In her wonderful book On Looking, Alexandra Horowitz takes a series of walks in different environments. What does a geologist see on a city block? What does a naturalist see walking through a park? What does a dog see on a short walk around the block? But the most interesting walk was the one Alexandra took with her nineteen-month-old.
The idea was to really try on her son’s perspective on the world. So they walk out of the apartment, down the hall to the elevator, into and then and out of the elevator, and across the lobby to the front door, where they would start the walk. And as Alexandra went to check in with her baby boy, she suddenly realized . . . that the walk had begun all the way back inside the apartment.
To a kid, the world is a very different place from the one we live in and walk through and, if we’re being honest, take for granted. This has more to do with their size and their inexperience than anything else, but that doesn’t invalidate their opinions and impressions. If anything, it opens a new window for us to look at the world through, as it did for Alexandra. It reminds us of how we felt about new things when we were their age. It is an antidote to cynicism and world-weariness.

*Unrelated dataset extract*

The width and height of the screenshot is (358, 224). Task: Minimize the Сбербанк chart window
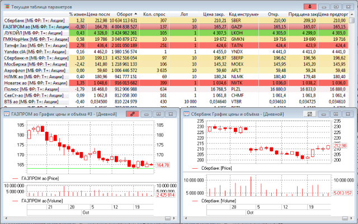pyautogui.click(x=324, y=113)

As parents, we have to appreciate the fact that our kids can help us see the world maybe better than we can help them see it. They can help us see that anything can be special and fun, that a walk doesn’t have to be outside, that dinner can be anywhere and a cardboard box can be more fun than the Christmas present it was carrying. We have to encourage this spirit. We have to make sure we don’t crush it with subtle corrections and insistence on the “official” way things are or should be. Most of all, we have to learn from their perspective and add it as much as possible to our own lives.